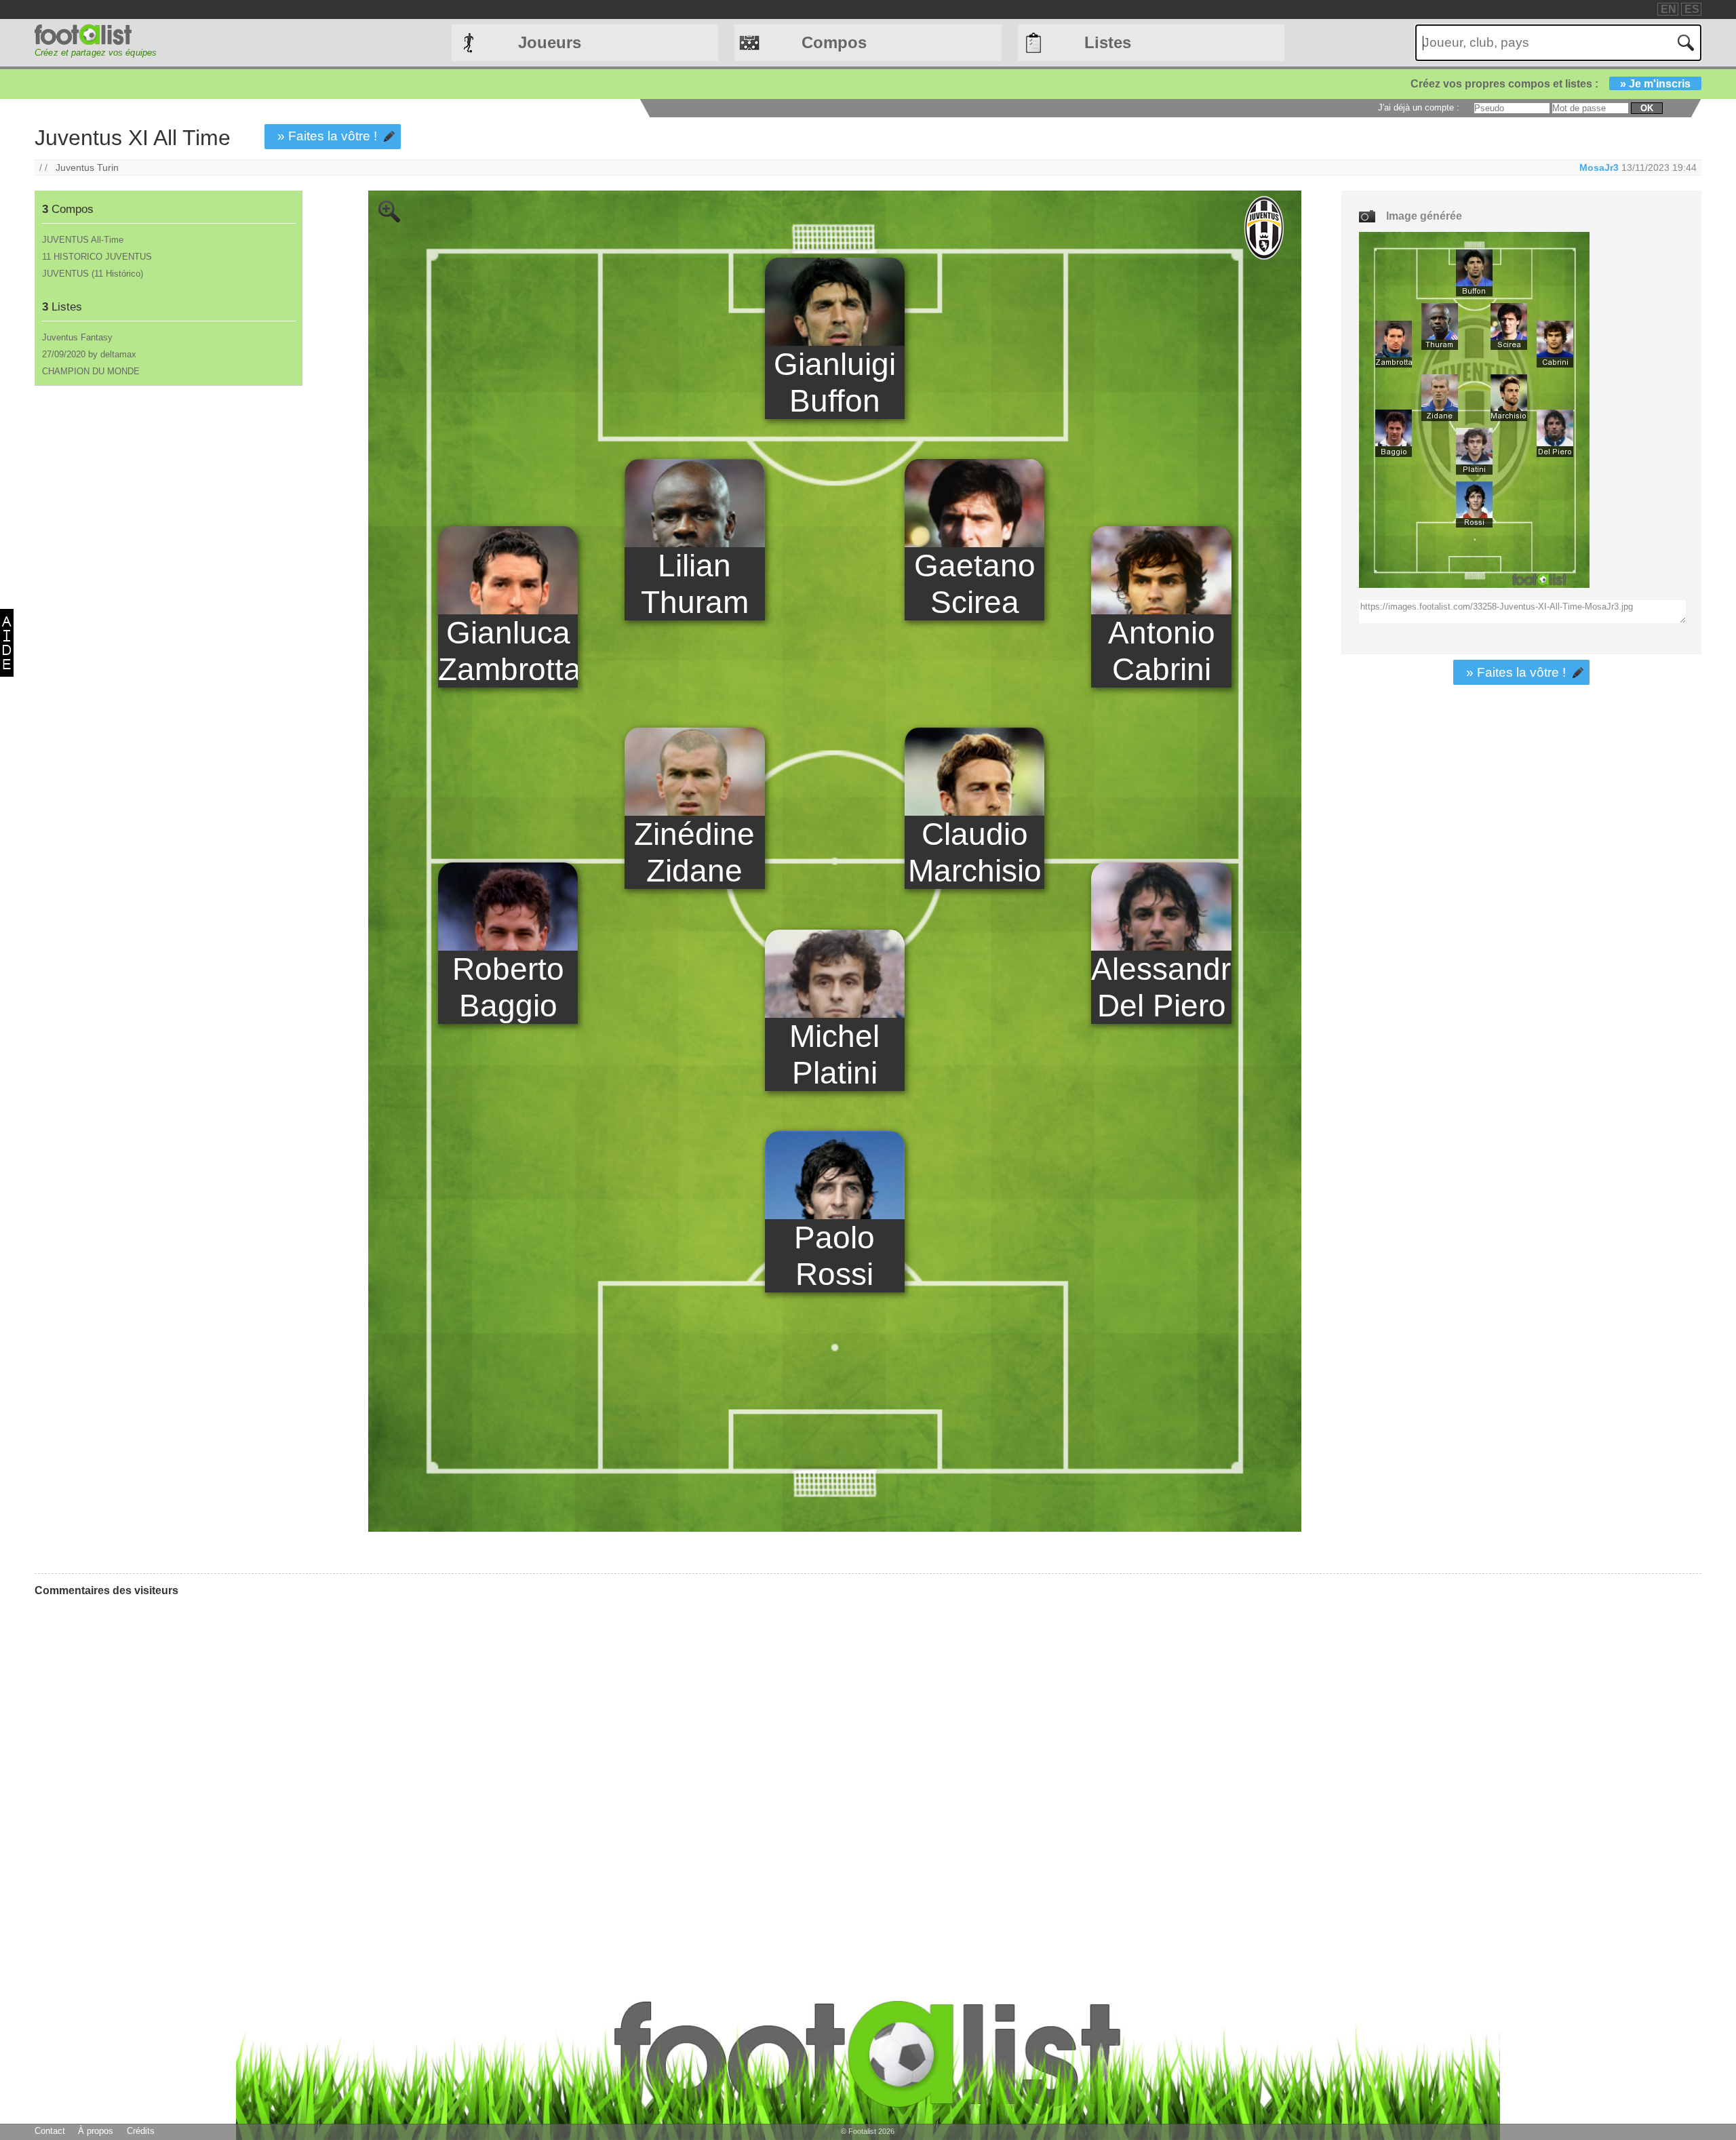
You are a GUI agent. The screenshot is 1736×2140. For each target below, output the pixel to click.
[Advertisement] (168, 502)
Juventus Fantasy (77, 337)
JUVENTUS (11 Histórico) (92, 274)
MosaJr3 (1599, 167)
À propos (95, 2131)
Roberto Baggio (508, 987)
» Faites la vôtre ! (327, 136)
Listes (1107, 42)
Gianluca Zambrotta (508, 651)
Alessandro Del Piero (1161, 987)
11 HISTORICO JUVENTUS (97, 257)
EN (1668, 9)
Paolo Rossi (834, 1256)
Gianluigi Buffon (835, 382)
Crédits (141, 2131)
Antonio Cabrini (1161, 651)
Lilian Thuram (695, 584)
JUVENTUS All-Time (82, 240)
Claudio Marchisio (975, 852)
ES (1691, 9)
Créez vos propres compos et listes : (1550, 84)
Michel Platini (834, 1054)
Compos (834, 42)
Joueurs (549, 42)
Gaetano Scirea (974, 584)
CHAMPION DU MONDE (91, 371)
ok (1646, 108)
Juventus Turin (87, 167)
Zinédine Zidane (694, 852)
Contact (50, 2131)
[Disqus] (136, 1777)
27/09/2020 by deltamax (89, 354)
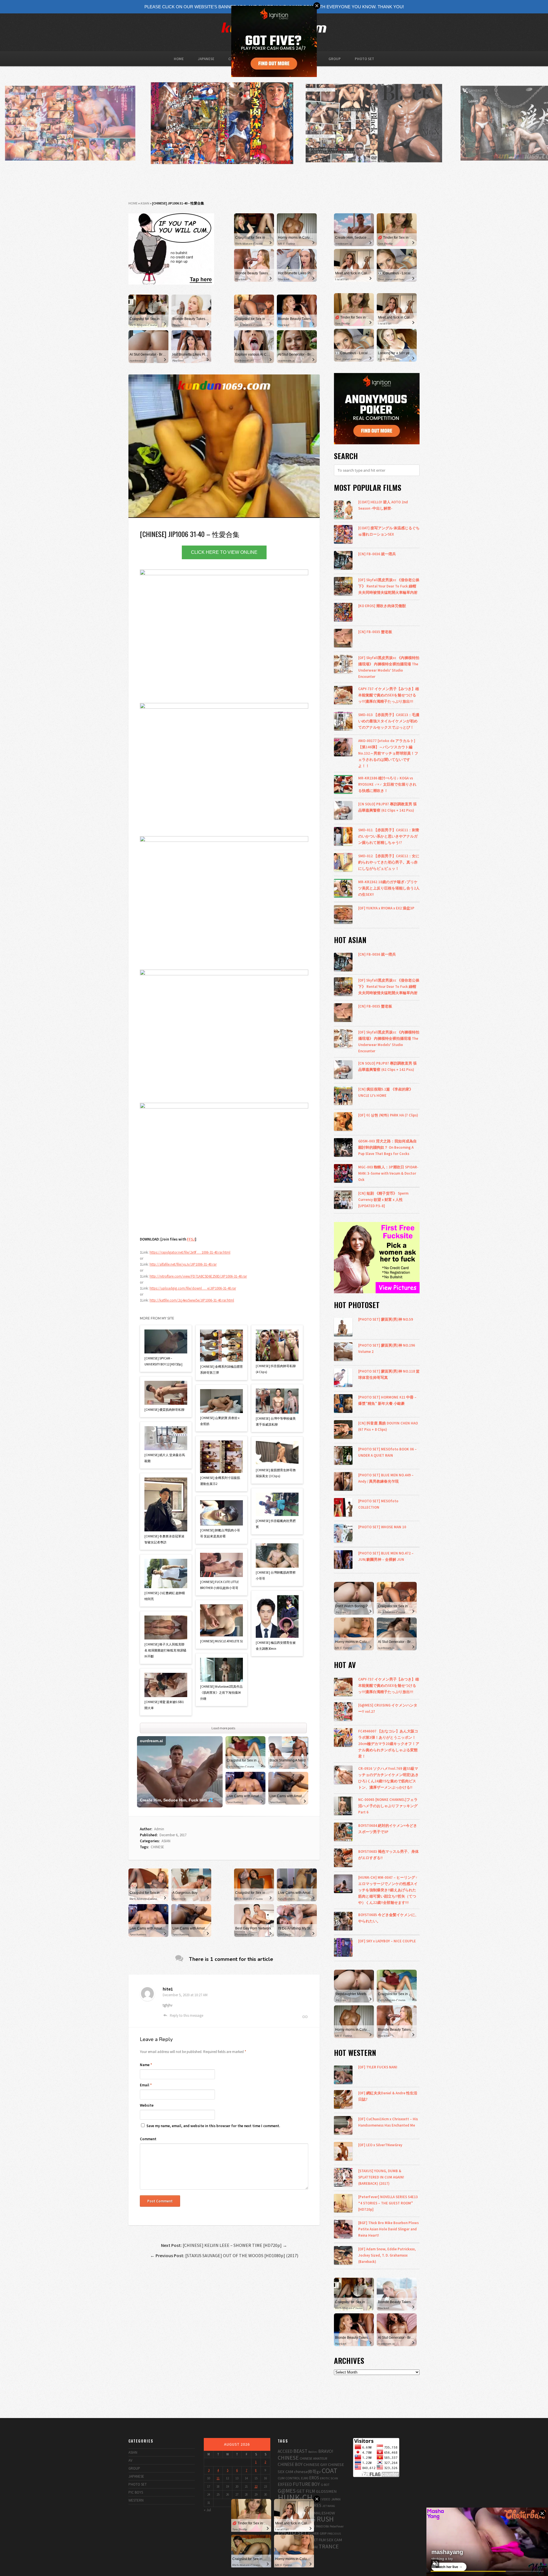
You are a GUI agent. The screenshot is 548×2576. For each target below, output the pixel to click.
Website (147, 2105)
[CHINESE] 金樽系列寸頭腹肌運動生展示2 (220, 1481)
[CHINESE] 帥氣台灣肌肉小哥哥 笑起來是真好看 (220, 1533)
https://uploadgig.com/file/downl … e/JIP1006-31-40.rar (193, 1288)
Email (146, 2085)
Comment (148, 2139)
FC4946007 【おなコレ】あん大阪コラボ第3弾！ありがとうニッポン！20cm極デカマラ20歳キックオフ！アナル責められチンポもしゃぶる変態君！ (388, 1743)
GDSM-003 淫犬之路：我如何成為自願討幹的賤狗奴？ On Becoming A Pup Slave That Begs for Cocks (387, 1147)
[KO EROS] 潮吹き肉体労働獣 (382, 605)
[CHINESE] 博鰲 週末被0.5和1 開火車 (164, 1705)
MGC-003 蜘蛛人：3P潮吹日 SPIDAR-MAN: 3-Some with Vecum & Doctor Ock (388, 1173)
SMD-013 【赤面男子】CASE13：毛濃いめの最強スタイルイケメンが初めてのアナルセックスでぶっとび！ (388, 720)
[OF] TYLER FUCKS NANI (377, 2067)
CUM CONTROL (289, 2478)
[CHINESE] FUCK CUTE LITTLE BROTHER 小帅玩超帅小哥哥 (219, 1585)
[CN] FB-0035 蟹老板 (375, 631)
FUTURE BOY (306, 2484)
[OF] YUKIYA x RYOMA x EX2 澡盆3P (386, 908)
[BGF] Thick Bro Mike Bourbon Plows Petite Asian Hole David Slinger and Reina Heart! (388, 2228)
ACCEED (285, 2451)
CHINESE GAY (315, 2464)
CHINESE (157, 1847)
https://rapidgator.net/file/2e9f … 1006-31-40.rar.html (190, 1252)
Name (146, 2064)
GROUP (335, 58)
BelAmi (312, 2452)
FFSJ (191, 1239)
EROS (314, 2477)
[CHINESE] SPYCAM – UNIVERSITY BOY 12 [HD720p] (163, 1361)
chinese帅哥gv (307, 2471)
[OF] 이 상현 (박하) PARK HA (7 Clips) (388, 1115)
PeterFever (337, 2526)
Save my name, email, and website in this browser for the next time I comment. (213, 2125)
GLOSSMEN (326, 2491)
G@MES (287, 2490)
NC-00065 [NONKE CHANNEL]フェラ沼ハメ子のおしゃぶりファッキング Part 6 (388, 1805)
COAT (329, 2470)
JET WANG (328, 2506)
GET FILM (306, 2491)
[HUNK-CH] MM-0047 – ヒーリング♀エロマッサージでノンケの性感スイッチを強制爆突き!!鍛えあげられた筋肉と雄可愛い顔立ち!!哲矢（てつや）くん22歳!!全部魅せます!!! (388, 1890)
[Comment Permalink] (305, 2016)
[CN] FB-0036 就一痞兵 (377, 554)
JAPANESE (206, 58)
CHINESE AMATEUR (313, 2458)
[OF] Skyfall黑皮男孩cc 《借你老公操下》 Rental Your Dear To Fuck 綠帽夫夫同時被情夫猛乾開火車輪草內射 (388, 586)
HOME (179, 58)
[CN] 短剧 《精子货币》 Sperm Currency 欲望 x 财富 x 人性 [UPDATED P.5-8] (383, 1199)
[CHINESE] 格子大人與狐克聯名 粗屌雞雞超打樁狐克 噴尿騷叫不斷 (165, 1650)
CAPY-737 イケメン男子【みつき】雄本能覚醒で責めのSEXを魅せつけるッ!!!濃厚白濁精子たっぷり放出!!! (388, 695)
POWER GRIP (317, 2533)
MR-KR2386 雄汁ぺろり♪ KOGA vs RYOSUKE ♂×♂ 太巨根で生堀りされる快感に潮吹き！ (387, 784)
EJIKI (304, 2478)
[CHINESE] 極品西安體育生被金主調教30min (276, 1646)
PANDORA (322, 2526)
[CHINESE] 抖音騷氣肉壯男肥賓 (276, 1524)
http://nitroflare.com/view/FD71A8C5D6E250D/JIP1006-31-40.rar (198, 1276)
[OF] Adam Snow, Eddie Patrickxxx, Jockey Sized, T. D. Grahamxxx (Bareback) (387, 2255)
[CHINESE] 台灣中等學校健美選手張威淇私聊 (276, 1421)
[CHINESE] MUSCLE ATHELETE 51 (221, 1641)
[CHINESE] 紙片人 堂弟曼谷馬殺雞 (164, 1458)
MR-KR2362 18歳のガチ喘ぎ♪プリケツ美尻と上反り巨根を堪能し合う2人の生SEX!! (389, 888)
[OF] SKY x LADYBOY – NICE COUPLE (387, 1941)
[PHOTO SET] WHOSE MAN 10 (382, 1527)
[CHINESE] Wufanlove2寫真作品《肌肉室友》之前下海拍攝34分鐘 (221, 1693)
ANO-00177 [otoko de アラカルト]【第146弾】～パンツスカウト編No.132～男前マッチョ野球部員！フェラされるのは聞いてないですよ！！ (388, 753)
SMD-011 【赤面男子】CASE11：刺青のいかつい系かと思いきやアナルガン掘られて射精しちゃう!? (388, 836)
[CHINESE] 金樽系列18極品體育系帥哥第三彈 (221, 1370)
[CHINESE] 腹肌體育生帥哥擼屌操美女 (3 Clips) (276, 1473)
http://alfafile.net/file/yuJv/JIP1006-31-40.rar (183, 1264)
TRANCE (329, 2546)
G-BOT (325, 2485)
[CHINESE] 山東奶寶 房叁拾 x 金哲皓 (219, 1421)
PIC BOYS (135, 2492)
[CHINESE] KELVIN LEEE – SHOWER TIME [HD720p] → (224, 2245)
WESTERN (136, 2500)
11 (218, 2478)
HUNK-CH (295, 2497)
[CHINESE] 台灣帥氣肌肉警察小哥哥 (276, 1575)
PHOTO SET (364, 58)
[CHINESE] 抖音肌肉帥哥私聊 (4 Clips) (276, 1369)
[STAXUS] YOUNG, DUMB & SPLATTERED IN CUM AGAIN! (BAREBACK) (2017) (381, 2177)
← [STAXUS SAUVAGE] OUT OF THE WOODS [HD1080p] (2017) (224, 2255)
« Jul (207, 2510)
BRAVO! (325, 2451)
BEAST (300, 2451)
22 (256, 2486)
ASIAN (144, 203)
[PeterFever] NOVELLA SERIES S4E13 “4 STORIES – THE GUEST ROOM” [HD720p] (388, 2203)
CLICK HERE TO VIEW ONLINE (224, 552)
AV (130, 2460)
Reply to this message (186, 2015)
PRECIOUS (334, 2534)
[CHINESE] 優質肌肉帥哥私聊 (164, 1410)
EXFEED (285, 2484)
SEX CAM (334, 2539)
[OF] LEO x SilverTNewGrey (380, 2145)
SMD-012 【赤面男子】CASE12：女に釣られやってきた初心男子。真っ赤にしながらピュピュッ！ (388, 862)
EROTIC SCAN (329, 2478)
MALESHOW (324, 2513)
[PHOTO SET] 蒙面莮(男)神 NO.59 (385, 1319)
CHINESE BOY (290, 2464)
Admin (159, 1829)
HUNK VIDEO (321, 2499)
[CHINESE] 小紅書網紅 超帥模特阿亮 (164, 1596)
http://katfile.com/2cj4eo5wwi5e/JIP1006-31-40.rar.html (192, 1300)
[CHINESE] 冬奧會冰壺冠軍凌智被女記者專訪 (164, 1539)
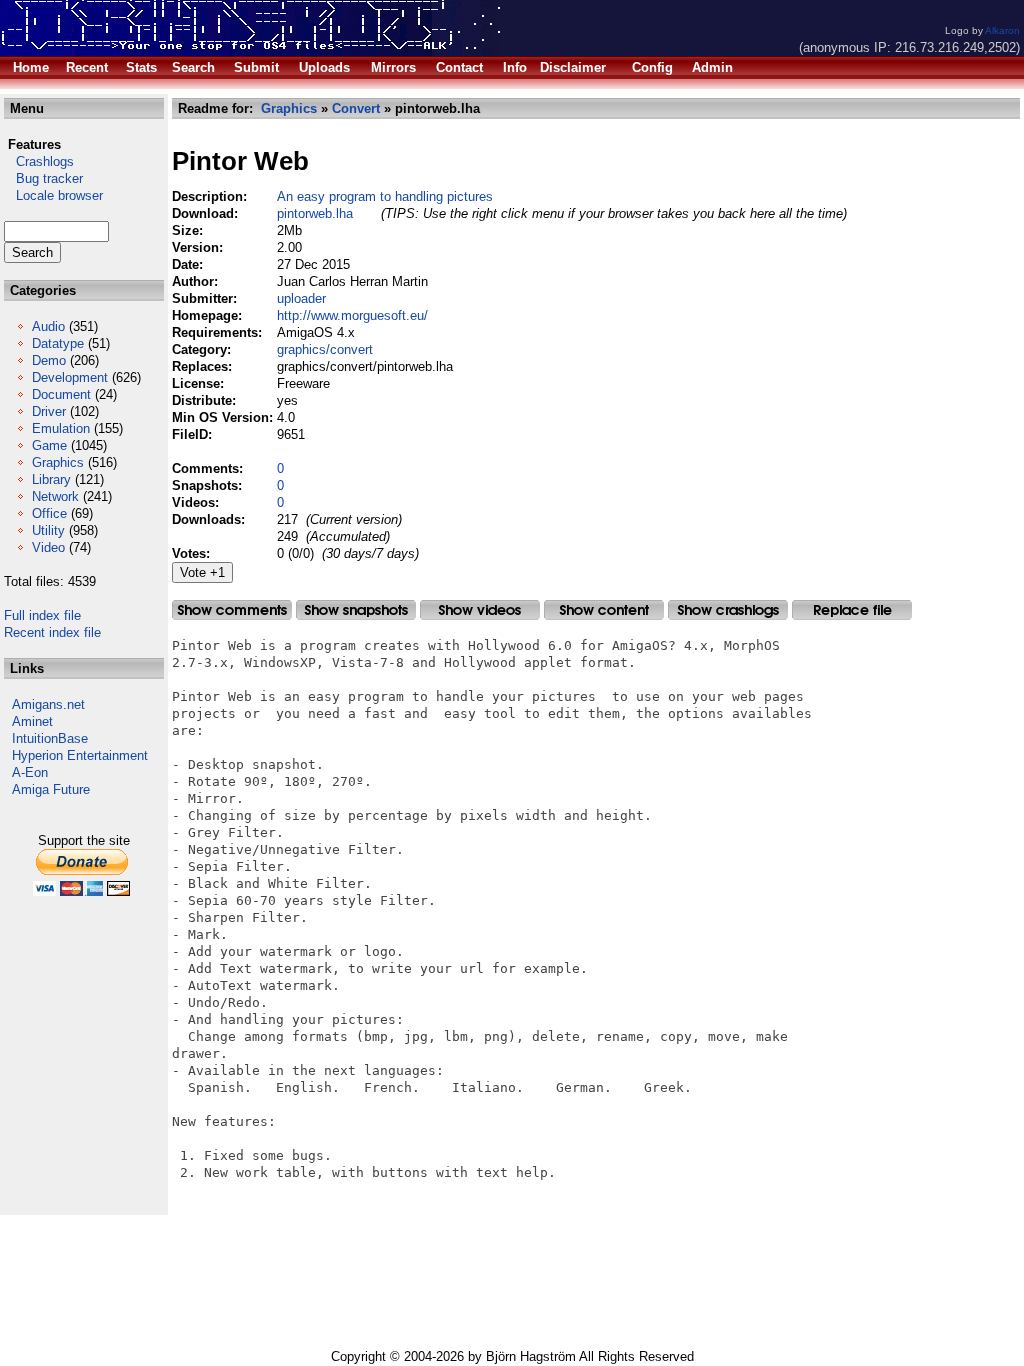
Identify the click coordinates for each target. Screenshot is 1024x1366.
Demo (49, 360)
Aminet (32, 721)
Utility (48, 530)
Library (51, 479)
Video (48, 547)
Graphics (58, 462)
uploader (301, 298)
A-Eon (30, 772)
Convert (356, 108)
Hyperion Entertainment (80, 755)
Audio (48, 326)
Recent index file (52, 632)
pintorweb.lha (315, 213)
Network (55, 496)
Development (70, 377)
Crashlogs (39, 161)
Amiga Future (51, 789)
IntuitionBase (50, 738)
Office (49, 513)
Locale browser (53, 195)
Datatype (58, 343)
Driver (49, 411)
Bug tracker (43, 178)
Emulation (61, 428)
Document (61, 394)
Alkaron (1002, 30)
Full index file (42, 615)
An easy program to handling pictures (385, 196)
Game (49, 445)
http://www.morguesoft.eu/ (352, 315)
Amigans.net (48, 704)
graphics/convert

------------

Work instruction
Write out, word for word, the stretch of entries that begins at the line with "[CHINESE] 山東奶寶 房叁拾 x 金哲皓 (219, 1421)" and ends at the line with "pintorweb.lha (315, 213)". Pictures do not belong in it.

Solution to the problem
[CHINESE] 山東奶寶 房叁拾 x 金哲皓 (219, 1421)
PIC BOYS (135, 2492)
[CHINESE] KELVIN LEEE – SHOWER TIME [HD720p] → (224, 2245)
WESTERN (136, 2500)
11 (218, 2478)
HUNK-CH (295, 2497)
[CHINESE] 台灣帥氣肌肉警察小哥哥 (276, 1575)
PHOTO SET (364, 58)
[CHINESE] 抖音肌肉帥哥私聊 (4 Clips) (276, 1369)
[STAXUS] YOUNG, DUMB & SPLATTERED IN CUM AGAIN! (BAREBACK) (2017) (381, 2177)
← [STAXUS SAUVAGE] OUT OF THE WOODS [HD1080p] (2017) (224, 2255)
« Jul (207, 2510)
BRAVO! (325, 2451)
BEAST (300, 2451)
22 (256, 2486)
ASIAN (144, 203)
[PeterFever] NOVELLA SERIES S4E13 “4 STORIES – THE GUEST ROOM” [HD720p] (388, 2203)
CLICK HERE TO VIEW ONLINE (224, 552)
AV (130, 2460)
Reply to this message (186, 2015)
PRECIOUS (334, 2534)
[CHINESE] 優質肌肉帥哥私聊 (164, 1410)
EXFEED (285, 2484)
SEX CAM (334, 2539)
[OF] LEO x SilverTNewGrey (380, 2145)
SMD-012 【赤面男子】CASE12：女に釣られやってきた初心男子。真っ赤にしながらピュピュッ！ (388, 862)
EROTIC SCAN (329, 2478)
MALESHOW (324, 2513)
[PHOTO SET] 蒙面莮(男)神 NO.59 (385, 1319)
CHINESE BOY (290, 2464)
Admin (159, 1829)
HUNK VIDEO (321, 2499)
[CHINESE] 小紅書網紅 超帥模特阿亮 (164, 1596)
http://katfile.com/2cj4eo5wwi5e/JIP1006-31-40.rar.html (192, 1300)
[CHINESE] 冬奧會冰壺冠軍凌智被女記者專訪 (164, 1539)
Identify the click coordinates for each target. Screenshot is 1024x1366.
Demo (49, 360)
Aminet (32, 721)
Utility (48, 530)
Library (51, 479)
Video (48, 547)
Graphics (58, 462)
uploader (301, 298)
A-Eon (30, 772)
Convert (356, 108)
Hyperion Entertainment (80, 755)
Audio (48, 326)
Recent index file (52, 632)
pintorweb.lha (315, 213)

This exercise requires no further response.